» EXERCISE:
In the material below, count the lines where the word "column" appears. Nothing but the number, please.

··· RECORDS FOR THIS TASK

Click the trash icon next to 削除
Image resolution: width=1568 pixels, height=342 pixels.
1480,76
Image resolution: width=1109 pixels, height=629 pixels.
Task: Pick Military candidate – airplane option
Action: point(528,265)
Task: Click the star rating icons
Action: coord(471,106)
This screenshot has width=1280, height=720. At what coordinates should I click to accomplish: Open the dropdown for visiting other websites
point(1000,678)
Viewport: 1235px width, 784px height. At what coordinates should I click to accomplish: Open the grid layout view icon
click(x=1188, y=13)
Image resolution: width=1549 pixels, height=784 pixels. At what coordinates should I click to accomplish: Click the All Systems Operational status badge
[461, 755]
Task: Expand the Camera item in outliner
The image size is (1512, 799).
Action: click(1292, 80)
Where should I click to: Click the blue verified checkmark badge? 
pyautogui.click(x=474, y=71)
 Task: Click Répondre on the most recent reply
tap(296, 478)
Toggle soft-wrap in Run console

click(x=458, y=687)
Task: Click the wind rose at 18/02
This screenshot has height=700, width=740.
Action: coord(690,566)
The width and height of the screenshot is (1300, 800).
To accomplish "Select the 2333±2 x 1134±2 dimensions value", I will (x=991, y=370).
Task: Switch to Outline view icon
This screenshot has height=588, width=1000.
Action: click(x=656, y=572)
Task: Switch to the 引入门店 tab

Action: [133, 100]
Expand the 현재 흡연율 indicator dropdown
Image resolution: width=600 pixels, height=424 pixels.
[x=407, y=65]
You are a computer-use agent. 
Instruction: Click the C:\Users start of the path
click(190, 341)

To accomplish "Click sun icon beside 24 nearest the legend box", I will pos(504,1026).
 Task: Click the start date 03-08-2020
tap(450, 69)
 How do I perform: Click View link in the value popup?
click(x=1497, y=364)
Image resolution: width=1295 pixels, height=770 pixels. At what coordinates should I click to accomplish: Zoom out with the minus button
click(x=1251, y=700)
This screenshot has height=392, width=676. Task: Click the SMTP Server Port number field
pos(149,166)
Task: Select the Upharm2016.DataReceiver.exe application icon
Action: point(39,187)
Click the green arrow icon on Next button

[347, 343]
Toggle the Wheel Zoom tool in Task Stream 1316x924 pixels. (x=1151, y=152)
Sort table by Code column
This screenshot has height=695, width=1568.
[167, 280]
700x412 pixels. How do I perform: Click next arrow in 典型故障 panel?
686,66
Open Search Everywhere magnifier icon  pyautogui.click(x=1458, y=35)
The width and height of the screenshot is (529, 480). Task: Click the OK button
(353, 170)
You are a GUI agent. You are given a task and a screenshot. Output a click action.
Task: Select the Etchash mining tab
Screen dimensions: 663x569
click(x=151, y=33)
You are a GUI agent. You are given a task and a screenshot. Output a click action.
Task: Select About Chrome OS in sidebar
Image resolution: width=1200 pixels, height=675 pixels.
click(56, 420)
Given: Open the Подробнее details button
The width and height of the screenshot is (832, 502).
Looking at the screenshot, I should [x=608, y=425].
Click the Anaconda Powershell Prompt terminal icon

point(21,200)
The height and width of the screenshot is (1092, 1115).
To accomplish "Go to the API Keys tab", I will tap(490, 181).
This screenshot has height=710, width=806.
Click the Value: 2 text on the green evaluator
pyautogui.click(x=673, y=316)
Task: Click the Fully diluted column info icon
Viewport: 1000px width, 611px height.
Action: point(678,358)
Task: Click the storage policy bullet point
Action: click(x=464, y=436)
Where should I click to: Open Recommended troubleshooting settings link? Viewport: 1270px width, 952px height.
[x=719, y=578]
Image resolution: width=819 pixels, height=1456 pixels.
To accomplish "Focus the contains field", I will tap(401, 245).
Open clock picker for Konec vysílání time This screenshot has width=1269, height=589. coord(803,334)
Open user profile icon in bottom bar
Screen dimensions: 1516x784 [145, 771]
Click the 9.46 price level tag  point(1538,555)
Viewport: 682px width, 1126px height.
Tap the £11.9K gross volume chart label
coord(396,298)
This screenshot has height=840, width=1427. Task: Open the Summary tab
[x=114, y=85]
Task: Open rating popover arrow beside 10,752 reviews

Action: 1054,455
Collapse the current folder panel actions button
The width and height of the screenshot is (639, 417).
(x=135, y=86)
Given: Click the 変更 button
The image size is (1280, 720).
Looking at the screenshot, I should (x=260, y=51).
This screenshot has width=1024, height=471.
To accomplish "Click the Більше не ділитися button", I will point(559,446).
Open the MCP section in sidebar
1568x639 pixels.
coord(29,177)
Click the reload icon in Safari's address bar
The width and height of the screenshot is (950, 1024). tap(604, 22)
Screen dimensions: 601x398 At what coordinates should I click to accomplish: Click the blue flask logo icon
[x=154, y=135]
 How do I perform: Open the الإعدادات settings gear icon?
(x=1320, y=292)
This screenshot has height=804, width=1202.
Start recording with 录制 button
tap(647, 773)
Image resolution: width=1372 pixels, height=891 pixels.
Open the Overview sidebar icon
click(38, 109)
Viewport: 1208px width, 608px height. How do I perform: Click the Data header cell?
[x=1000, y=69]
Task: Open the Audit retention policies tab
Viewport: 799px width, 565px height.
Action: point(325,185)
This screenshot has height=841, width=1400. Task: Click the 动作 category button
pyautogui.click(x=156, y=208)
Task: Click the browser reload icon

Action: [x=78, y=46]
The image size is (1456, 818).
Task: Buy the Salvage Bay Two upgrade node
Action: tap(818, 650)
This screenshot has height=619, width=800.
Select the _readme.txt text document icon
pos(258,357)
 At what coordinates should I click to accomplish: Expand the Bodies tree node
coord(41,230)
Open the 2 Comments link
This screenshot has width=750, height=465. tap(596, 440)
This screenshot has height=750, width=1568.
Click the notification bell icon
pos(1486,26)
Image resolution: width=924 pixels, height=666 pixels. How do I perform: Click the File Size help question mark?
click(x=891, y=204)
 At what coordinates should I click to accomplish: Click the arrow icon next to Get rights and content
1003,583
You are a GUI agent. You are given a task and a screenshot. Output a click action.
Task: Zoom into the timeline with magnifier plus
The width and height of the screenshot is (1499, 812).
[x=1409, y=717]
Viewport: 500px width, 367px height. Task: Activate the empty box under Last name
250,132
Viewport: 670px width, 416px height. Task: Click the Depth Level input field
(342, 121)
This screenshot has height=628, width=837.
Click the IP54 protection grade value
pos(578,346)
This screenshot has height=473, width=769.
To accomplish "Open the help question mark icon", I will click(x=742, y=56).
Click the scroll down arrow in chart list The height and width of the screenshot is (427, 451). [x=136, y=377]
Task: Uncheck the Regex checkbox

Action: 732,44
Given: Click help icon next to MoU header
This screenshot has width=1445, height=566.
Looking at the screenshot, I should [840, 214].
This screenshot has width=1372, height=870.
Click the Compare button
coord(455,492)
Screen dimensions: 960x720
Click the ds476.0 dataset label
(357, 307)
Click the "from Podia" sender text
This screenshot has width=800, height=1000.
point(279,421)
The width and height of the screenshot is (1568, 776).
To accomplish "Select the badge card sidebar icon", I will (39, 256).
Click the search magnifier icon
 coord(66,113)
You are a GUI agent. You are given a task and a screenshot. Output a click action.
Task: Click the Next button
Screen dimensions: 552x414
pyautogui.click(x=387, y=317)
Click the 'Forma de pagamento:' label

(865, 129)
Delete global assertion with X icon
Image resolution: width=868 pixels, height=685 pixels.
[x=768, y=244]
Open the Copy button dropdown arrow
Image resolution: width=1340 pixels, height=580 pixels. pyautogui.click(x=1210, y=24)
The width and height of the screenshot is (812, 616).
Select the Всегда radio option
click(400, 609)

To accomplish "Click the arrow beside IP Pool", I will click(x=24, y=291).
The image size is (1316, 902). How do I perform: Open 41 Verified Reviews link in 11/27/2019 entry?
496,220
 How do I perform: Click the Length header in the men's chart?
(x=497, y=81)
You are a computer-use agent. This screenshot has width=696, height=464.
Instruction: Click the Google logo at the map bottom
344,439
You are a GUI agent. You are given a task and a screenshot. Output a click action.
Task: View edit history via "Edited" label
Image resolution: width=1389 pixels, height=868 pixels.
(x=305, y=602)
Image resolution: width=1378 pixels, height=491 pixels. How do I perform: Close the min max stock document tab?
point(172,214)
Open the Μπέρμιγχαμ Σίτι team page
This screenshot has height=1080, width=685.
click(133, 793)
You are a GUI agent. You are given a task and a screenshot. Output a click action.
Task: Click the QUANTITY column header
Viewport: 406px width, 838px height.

······

» TASK OUTPUT:
3